REQUEST 1 -> Can you rewrite the records from the line with "Checkout (27, 2300)" to the line with "Bundles (49, 1439)", changing "Marketing" to "Digital Marketing" and keeping everything else the same?

Yes, that assumption was wrong, and then when you responded using the  
term "object file" I didn't know what it meant.

> I should have said that your "two distinct files have the same id"  
> makes
> no sense and should have asked what you mean.
>
>>>>> And why would your implementation save the same object twice, in
>>>>> two distinct files?
>>>>
>>>> One could easily have the expectation that contents can be
>>>> duplicated because there are numerous precedents in everyone's
>>>> experience of computing, for example in filesystems and in any
>>>> programming language that is not pure-functional.
>>>
>>> That's not answering my question. I asked why you come up with an
>>> implementation that is "broken" enough to save the same object twice
>>> with different file names.
>>
>> I don't know what you mean by "come up with an implementation."  I'm
>> not inventing an implementation.
>
> Sorry, "come up with" is clearly wrong. "Assume" or "expect" or so  
> might
> have been more correct.

I think I explained why one might make that assumption.

> But I think we could agree that you misused the
> "id" term by using it for files, and what ensued confused both of  
> us? If
> you didn't mean the stored objects by "files", then that part of the
> discussion was just based on a misunderstanding and can be ignored.

I meant what the user thinks of as files stored in the repository.

DATASET RECORDS ->

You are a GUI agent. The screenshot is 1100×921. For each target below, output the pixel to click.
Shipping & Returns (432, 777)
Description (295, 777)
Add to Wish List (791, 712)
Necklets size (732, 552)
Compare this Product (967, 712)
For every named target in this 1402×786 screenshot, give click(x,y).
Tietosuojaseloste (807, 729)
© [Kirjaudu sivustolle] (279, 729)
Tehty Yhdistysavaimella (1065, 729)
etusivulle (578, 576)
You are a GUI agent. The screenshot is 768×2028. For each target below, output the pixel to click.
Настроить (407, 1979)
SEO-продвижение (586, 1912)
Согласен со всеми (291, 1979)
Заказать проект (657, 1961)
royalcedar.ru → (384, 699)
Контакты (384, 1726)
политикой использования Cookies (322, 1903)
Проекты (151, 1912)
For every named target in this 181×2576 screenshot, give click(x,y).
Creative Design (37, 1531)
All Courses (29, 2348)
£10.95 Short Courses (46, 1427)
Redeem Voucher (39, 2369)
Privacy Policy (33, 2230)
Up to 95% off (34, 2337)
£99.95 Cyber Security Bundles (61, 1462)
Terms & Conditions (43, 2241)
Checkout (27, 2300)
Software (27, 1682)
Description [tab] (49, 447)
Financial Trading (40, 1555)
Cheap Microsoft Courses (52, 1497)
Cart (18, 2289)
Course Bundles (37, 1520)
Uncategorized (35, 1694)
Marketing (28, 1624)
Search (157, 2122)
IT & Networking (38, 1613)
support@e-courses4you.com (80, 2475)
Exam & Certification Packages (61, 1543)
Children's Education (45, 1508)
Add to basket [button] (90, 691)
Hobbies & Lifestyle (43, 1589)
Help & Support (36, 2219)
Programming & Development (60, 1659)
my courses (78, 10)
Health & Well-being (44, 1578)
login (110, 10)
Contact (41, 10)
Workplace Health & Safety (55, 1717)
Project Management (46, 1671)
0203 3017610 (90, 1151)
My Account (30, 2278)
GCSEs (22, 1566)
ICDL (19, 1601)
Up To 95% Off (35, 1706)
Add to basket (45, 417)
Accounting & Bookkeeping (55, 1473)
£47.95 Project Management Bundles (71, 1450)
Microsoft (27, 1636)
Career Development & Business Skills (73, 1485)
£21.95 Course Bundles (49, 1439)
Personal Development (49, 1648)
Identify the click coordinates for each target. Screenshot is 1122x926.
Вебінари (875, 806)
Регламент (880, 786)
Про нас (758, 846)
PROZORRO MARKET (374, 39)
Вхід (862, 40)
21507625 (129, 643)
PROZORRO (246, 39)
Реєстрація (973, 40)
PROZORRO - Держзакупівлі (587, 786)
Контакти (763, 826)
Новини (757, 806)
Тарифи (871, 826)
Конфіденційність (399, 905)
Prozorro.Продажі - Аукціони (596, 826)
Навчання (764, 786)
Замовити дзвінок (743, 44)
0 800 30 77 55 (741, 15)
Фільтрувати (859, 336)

REQUEST 2 -> Can you copy the passage of the forum thread about object files word for word, from "I think I explained" to "can be ignored."?

EXERCISE ANSWER 1 ->
Checkout (27, 2300)
Software (27, 1682)
Description [tab] (49, 447)
Financial Trading (40, 1555)
Cheap Microsoft Courses (52, 1497)
Cart (18, 2289)
Course Bundles (37, 1520)
Uncategorized (35, 1694)
Digital Marketing (28, 1624)
Search (157, 2122)
IT & Networking (38, 1613)
support@e-courses4you.com (80, 2475)
Exam & Certification Packages (61, 1543)
Children's Education (45, 1508)
Add to basket [button] (90, 691)
Hobbies & Lifestyle (43, 1589)
Help & Support (36, 2219)
Programming & Development (60, 1659)
my courses (78, 10)
Health & Well-being (44, 1578)
login (110, 10)
Contact (41, 10)
Workplace Health & Safety (55, 1717)
Project Management (46, 1671)
0203 3017610 (90, 1151)
My Account (30, 2278)
GCSEs (22, 1566)
ICDL (19, 1601)
Up To 95% Off (35, 1706)
Add to basket (45, 417)
Accounting & Bookkeeping (55, 1473)
£47.95 Project Management Bundles (71, 1450)
Microsoft (27, 1636)
Career Development & Business Skills (73, 1485)
£21.95 Course Bundles (49, 1439)

EXERCISE ANSWER 2 ->
I think I explained why one might make that assumption.

> But I think we could agree that you misused the
> "id" term by using it for files, and what ensued confused both of  
> us? If
> you didn't mean the stored objects by "files", then that part of the
> discussion was just based on a misunderstanding and can be ignored.